# 2011 diesel milage



## cat10 (Sep 6, 2010)

what are you guy geting for milage in the 2011 diesels


----------



## chitown sparky (Sep 24, 2009)

got a buddy that get 500 to the tank toolin around town and highway mix


----------



## sweetk30 (Sep 3, 2006)

got a buddy that didnt break 11 mpg on brand new up to around 3000 miles and he was easy drivin and 80% highway backforth to work/home. 

he traided it back in and drove home new dodge and now gets 15-16 mpg and loves it. 
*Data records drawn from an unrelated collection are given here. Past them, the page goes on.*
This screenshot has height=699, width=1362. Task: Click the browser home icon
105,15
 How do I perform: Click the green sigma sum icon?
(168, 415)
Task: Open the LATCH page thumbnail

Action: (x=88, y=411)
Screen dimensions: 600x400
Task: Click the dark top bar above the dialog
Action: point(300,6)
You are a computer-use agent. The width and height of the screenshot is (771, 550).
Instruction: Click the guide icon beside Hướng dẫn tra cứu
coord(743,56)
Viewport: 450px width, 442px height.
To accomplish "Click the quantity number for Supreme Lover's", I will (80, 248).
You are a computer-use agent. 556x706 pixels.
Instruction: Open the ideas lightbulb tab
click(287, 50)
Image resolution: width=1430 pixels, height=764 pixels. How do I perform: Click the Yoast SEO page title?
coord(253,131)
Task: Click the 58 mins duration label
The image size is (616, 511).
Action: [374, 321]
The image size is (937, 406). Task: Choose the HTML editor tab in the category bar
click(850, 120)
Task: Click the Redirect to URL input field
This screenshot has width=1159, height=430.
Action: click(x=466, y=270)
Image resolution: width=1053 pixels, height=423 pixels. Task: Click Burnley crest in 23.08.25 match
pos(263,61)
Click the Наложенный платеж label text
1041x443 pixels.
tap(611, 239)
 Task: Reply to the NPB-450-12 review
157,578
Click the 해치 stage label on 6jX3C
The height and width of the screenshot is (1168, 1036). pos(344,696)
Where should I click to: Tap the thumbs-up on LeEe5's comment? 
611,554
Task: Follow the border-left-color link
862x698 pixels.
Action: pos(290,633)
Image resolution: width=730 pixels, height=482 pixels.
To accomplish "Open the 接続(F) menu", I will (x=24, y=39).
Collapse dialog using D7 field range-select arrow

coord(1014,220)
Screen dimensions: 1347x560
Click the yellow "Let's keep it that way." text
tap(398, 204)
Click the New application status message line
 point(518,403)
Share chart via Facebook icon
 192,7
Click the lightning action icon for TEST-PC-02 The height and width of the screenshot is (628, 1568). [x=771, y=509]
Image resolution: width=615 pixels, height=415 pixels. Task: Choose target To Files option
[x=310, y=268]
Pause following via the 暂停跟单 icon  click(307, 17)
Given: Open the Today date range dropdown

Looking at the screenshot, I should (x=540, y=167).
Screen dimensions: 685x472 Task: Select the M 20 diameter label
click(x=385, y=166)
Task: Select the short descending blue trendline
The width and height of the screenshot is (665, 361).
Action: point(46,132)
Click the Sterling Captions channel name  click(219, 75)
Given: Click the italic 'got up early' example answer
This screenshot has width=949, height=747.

oh ya and no urea system on his dodge. Thumbs Up


----------



## BlizzardBeater (Aug 29, 2010)

sweetk30;1300826 said:


> got a buddy that didnt break 11 mpg on brand new up to around 3000 miles and he was easy drivin and 80% highway backforth to work/home.
> 
> he traided it back in and drove home new dodge and now gets 15-16 mpg and loves it.
> 
> oh ya and no urea system on his dodge. Thumbs Up


11 mpg highway? Hmmmm. Not saying it's impossible, just saying improbable. Could be wrong, usually am, just ask my wife. But if I'm not mistaken, I believe the new dodge diesels are running DEF systems. Feel free to slaughter me if I'm off base.


----------



## JD Dave (Mar 20, 2007)

Just made a 1200 mile trip with my 11 90% highway doing75 mph avg. I bobtailed half the trip and brought a 4500 lb trailer home with an 7600 lb truck on it and I avg 14.9 mpg round trip. Real numbers , the 11's get way better mileage then my LMM's. I'd buy another 11 in a heart beat, the nicest truck I have ever owned.


----------



## sweetk30 (Sep 3, 2006)

BlizzardBeater;1300946 said:


> 11 mpg highway? Hmmmm. Not saying it's impossible, just saying improbable. Could be wrong, usually am, just ask my wife. But if I'm not mistaken, I believe the new dodge diesels are running DEF systems. Feel free to slaughter me if I'm off base.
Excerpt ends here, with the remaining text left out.